Am sehr schön gelegenen Camping Du Moulin angekommen hoben Pommes und selbstgebrautes Bier meine Stimmung schnell wieder an und ich beschloss, die weiteren Tage einfach auf mich zukommen zu lassen.

Etappe 2: Höhenmeter sammeln

Start / Ziel: Malmedy – Engreux (bei Houffalize)
Distanz / Höhenmeter: 78 km / 1.700 hm
Übernachtung: Camping au Bout du Monde (sehr schöner, ruhiger Campingplatz mit kleinem Restaurant / Biergarten)
GPX-Track: zur zweiten Etappe auf Komoot

Also ich sag mal so: Höhenmeter muss man schon mögen, wenn man in den belgischen Ardennen unterwegs ist!  So richtig flach ist es dort nämlich wohl nie (außer man nutzt das weitläufige Netz der RAVeL-Radwege).

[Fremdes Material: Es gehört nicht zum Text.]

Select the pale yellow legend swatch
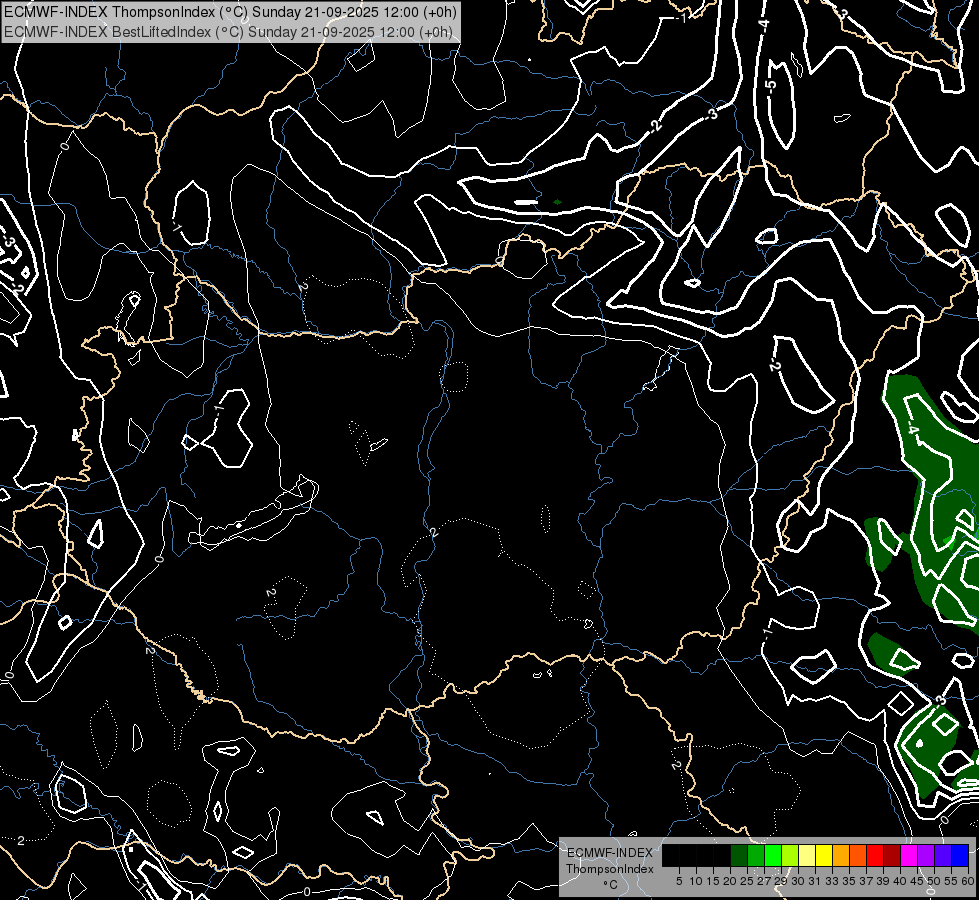This screenshot has height=900, width=979. 807,855
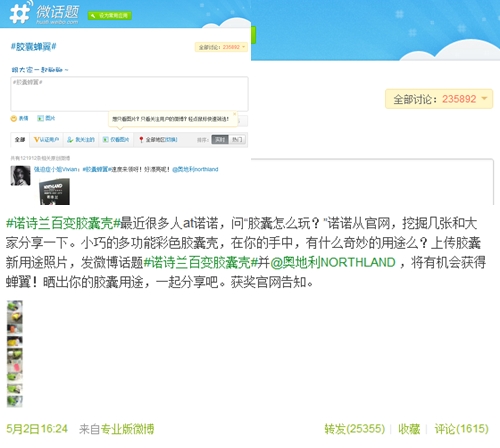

Meine Route entsprach an diesem Tag allerdings eher dem Gegenteil eines gut ausgebauten und flachen Radwegs, und das war auch ganz gut so. Größtenteils führt mich die Strecke über ausgeschilderte Mountainbike-Routen, wobei die so ziemlich alles beinhaltet haben, was geht – von glattem Asphalt bis felsdurchsetztem Singletrail. Das ein oder andere Mal habe ich kurz geschoben, weil es zu steil und / oder holprig mit dem vollbepackten Gravel war, ansonsten ließ sich aber alles bestens fahren. Und so muss das ja bei einer guten Gravel-Route auch sein.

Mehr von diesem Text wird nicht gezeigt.